Ja zdecydowanie opowiadam się za takim podejściem do wychowania, które nie przekreśla roli rodzica jako tego, który wprowadza w życie, stawia granice i wskazuje drogę, którą według niego należy iść dalej. Nie chodzi mi oczywiście o podejmowanie każdej decyzji za dziecko ani wyznaczanie mu ścieżki zawodowej. Osobiście skupiam się na tym, aby wychować moje dzieci na dobrych ludzi, patriotów i katolików. A do tego staram się podkreślać wartość rozumu i rozsądku w obliczu różnych alternatyw. Wychowanie „do”... np. do religii zakłada, że faktycznie żyjemy według zasad naszej religii, uważamy, że są one najlepsze spośród szeregu innych i staramy się wychować dzieci tak, aby podzielały nasze zdanie w tej kwestii. Jestem przeświadczona, że pomoże im to przejść przez życie, omijając co większe przeszkody. W obliczu trudnego wyboru będą wiedzieli, czym mają się kierować, a gdy upadną, odejdą daleko od wpajanych im wartości (przecież każdemu zdarza się zbłądzić), będą mieli do czego wracać. Nie wyobrażam sobie takiej sytuacji, w której my z mężem modlimy się rano i wieczorem, co niedzielę uczestniczymy we mszy świętej, celebrujemy różne wydarzenia religijne, a dzieciom dajemy w tej kwestii swobodę. Nie dajemy, ale też nie przymuszamy.
Podobnie jest z wychowaniem do innych wartości, chociażby patriotyzmu. Podkreślamy wagę miłości Ojczyzny, polskości i historii, która ją tworzyła. Dla nas duże znaczenie ma właściwa polityka rządzących naszym krajem, świadomy udział w wyborach i poczucie wpływu na dalsze losy Polaków. Nie namawiamy więc na wyjazd, robienie kariery za oceanem, ucieczkę z tego „zaścianka” Europy. Jeżeli chcemy coś zmienić, to trzeba działać, a nie narzekać. No dobrze, a co z wolnością? Jak najbardziej wychowanie DO wolności jest bardzo ważne. Dlaczego „do”, a nie „w”? Ponieważ jako rodzice musimy nauczyć nasze dzieci wybierać w sposób wolny spośród wielu „uciech” i swobód, jakie zaproponuje im świat. Chcemy, aby umiały powiedzieć „nie” i czuły się pewnie w tej odmowie, bez poczucia straty w oczach kolegów i koleżanek. Nasze dzieci muszą znać swoją wartość, która nie jest zależna od tego, co powiedzą o nich inni.
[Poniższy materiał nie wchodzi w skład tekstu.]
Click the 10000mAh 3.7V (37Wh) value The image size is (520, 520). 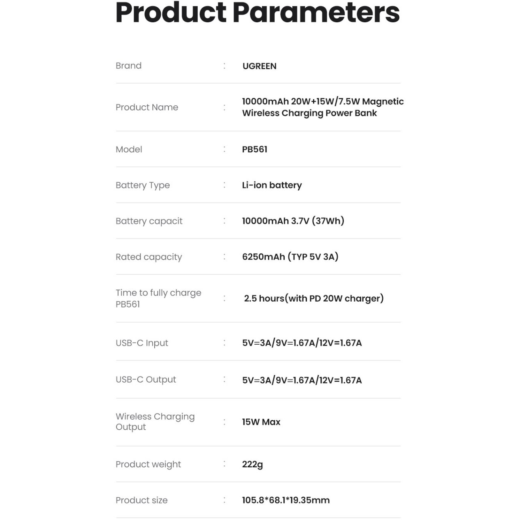(x=293, y=221)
W wychowaniu kluczowe jest postawienie sobie kilku pytań: „Do czego chcemy wychować nasze dzieci? W jakim świecie chcemy, aby żyły? Jakie role społeczne będą w nim zajmować?”. Bo przecież to właśnie one będą ten świat tworzyły. Ale nie możemy oddać przyszłości w ręce nigdy niedorosłych dzieci, nieodpowiedzialnych ludzi bez kręgosłupa moralnego. Ludzi, którzy ponad wszystkie wartości przedkładają swobodę wyrażania siebie i rozluźnienie obyczajów. Z historii powszechnej wiemy, że każde wielkie mocarstwo, każda znacząca cywilizacja upadła z powodu „wewnętrznego rozkładu”, do którego doprowadziło odrzucenie sprawdzonego systemu wartości. Niestety, historia pokazała też aż nazbyt wiele razy, że ludzie nie umieją uczyć się na błędach z przeszłości. Nie traćmy jednak nadziei, przed nami nowy rok, nowa szansa, aby to zmienić.